Though, in general, 512 dimensions of facenet embeddings carry very useful information, within similar settings all this information is clearly redundant and just contributes to noise and clustering algorithm confusion. Reducing dimensions to the 20-50 components, one may improve both algorithm accuracy and performance, and, as a result, meaningful clusters for videos with thousand faces become a possibility:

As unsupervised learning is often exploratory in nature, it is easier to pass parameters/options using configuration yaml files:

# tasks.yaml
hamilton:
  suffix: hamilton
  video_path: short_hamilton_clip.mp4
  model_path: /lab/20180402-114759/facenet.pb
  umap: false
  delay: 200
  parameters:
    hdbscan__min_cluster_size: 5    
process_hamilton:
  task: process_video
  config: hamilton  

Here tasks are defined as named objects, a function name is specified in a "task" property, and configuration is either specified alongside or is referenced through a "config" property.

Clustering and other ML algorithms

Clustering algorithms are important in unsupervised/exploratory settings when there are no labeled data, and/or available data should be quickly explored.

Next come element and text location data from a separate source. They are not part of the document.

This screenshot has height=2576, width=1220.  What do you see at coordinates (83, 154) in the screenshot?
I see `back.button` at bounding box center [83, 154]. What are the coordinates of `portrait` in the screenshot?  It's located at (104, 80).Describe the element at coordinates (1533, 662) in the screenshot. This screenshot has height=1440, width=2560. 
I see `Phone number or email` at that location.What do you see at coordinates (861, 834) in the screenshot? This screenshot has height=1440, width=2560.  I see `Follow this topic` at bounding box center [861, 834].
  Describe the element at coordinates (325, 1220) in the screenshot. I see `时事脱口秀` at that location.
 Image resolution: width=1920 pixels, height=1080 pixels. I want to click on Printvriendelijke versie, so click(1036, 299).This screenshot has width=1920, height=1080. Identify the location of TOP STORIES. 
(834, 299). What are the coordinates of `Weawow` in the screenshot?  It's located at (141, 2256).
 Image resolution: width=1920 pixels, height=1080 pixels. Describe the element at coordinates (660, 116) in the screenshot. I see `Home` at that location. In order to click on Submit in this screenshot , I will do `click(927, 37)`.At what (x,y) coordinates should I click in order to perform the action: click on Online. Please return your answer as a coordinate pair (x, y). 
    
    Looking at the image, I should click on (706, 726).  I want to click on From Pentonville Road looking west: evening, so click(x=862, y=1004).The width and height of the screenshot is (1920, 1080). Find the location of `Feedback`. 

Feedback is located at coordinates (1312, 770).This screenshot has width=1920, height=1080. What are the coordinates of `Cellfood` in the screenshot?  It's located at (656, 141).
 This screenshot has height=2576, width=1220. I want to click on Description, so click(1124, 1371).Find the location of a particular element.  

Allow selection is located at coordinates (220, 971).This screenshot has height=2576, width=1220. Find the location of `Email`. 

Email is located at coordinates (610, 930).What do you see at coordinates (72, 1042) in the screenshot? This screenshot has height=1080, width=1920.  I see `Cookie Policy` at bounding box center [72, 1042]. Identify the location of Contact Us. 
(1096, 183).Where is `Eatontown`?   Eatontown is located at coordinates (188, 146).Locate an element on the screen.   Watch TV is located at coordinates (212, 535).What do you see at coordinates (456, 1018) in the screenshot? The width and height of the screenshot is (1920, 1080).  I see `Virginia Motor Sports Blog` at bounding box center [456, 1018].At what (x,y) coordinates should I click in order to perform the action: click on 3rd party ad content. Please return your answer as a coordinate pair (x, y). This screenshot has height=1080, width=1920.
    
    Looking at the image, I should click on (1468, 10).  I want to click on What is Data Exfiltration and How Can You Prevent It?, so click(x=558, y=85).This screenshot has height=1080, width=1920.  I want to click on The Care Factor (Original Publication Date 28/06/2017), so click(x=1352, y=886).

Thus, frames/images, grouped by clustering algorithms, with probabilities/alternative assignment suggestions, may help to prepare training data for supervised algorithms:

Modern density based algorithms allow for supervised learning/classification. As density based algorithms are completely data driven they can make data processing less susceptible to data drifts. On the other hand, such methods come with a number of inherent shortcomings: they poorly generalize to unseen data and have a limited scalability (all points should be kept in memory, compared to a few parameters of neural networks or SVM). As you can see, in case of face detection/recognition, clustering algorithms favorably complement neural networks, helping to prepare training data/providing flexible identification algorithms.

The source code used in the blog post is available on Github or could be installed through pip install video_facenet.